-- Records for the exercise follows --

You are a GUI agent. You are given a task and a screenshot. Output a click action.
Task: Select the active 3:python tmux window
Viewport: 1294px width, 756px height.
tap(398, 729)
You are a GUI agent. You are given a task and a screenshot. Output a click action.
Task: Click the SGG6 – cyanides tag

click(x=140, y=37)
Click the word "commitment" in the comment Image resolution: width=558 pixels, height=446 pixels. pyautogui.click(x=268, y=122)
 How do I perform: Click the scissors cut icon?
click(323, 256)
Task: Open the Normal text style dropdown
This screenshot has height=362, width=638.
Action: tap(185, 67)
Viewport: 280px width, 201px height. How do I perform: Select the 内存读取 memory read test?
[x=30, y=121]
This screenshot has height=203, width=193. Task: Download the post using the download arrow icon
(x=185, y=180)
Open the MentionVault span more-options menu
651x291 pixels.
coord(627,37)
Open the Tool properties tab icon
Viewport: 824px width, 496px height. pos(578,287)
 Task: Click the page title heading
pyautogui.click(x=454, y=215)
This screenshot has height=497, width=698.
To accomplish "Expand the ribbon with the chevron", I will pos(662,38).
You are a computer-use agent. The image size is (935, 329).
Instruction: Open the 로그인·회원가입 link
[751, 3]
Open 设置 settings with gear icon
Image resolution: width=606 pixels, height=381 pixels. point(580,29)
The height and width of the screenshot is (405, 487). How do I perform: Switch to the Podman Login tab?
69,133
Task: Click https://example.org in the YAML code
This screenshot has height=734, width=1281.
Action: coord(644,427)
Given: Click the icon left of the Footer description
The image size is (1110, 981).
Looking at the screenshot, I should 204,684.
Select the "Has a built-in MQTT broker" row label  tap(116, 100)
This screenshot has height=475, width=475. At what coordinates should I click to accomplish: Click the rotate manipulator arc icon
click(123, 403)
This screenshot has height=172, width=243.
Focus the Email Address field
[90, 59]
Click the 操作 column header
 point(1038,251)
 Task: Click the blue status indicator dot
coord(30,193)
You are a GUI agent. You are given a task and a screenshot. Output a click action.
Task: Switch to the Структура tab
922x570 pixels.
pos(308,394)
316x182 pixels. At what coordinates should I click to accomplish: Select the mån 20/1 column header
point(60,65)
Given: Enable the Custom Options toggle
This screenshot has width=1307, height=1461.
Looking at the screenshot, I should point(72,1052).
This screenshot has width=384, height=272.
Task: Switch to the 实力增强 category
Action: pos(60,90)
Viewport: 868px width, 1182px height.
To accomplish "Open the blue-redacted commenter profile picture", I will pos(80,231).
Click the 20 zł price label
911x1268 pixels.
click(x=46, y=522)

-- Records for the exercise concluded --

An exact reproduction of all the records is required.

Response below
You are a GUI agent. You are given a task and a screenshot. Output a click action.
Task: Select the active 3:python tmux window
Viewport: 1294px width, 756px height.
tap(398, 729)
You are a GUI agent. You are given a task and a screenshot. Output a click action.
Task: Click the SGG6 – cyanides tag

click(x=140, y=37)
Click the word "commitment" in the comment Image resolution: width=558 pixels, height=446 pixels. pyautogui.click(x=268, y=122)
 How do I perform: Click the scissors cut icon?
click(323, 256)
Task: Open the Normal text style dropdown
This screenshot has height=362, width=638.
Action: tap(185, 67)
Viewport: 280px width, 201px height. How do I perform: Select the 内存读取 memory read test?
[x=30, y=121]
This screenshot has height=203, width=193. Task: Download the post using the download arrow icon
(x=185, y=180)
Open the MentionVault span more-options menu
651x291 pixels.
coord(627,37)
Open the Tool properties tab icon
Viewport: 824px width, 496px height. pos(578,287)
 Task: Click the page title heading
pyautogui.click(x=454, y=215)
This screenshot has height=497, width=698.
To accomplish "Expand the ribbon with the chevron", I will pos(662,38).
You are a computer-use agent. The image size is (935, 329).
Instruction: Open the 로그인·회원가입 link
[751, 3]
Open 设置 settings with gear icon
Image resolution: width=606 pixels, height=381 pixels. point(580,29)
The height and width of the screenshot is (405, 487). How do I perform: Switch to the Podman Login tab?
69,133
Task: Click https://example.org in the YAML code
This screenshot has height=734, width=1281.
Action: coord(644,427)
Given: Click the icon left of the Footer description
The image size is (1110, 981).
Looking at the screenshot, I should 204,684.
Select the "Has a built-in MQTT broker" row label  tap(116, 100)
This screenshot has height=475, width=475. At what coordinates should I click to accomplish: Click the rotate manipulator arc icon
click(123, 403)
This screenshot has height=172, width=243.
Focus the Email Address field
[90, 59]
Click the 操作 column header
 point(1038,251)
 Task: Click the blue status indicator dot
coord(30,193)
You are a GUI agent. You are given a task and a screenshot. Output a click action.
Task: Switch to the Структура tab
922x570 pixels.
pos(308,394)
316x182 pixels. At what coordinates should I click to accomplish: Select the mån 20/1 column header
point(60,65)
Given: Enable the Custom Options toggle
This screenshot has width=1307, height=1461.
Looking at the screenshot, I should point(72,1052).
This screenshot has width=384, height=272.
Task: Switch to the 实力增强 category
Action: pos(60,90)
Viewport: 868px width, 1182px height.
To accomplish "Open the blue-redacted commenter profile picture", I will pos(80,231).
Click the 20 zł price label
911x1268 pixels.
click(x=46, y=522)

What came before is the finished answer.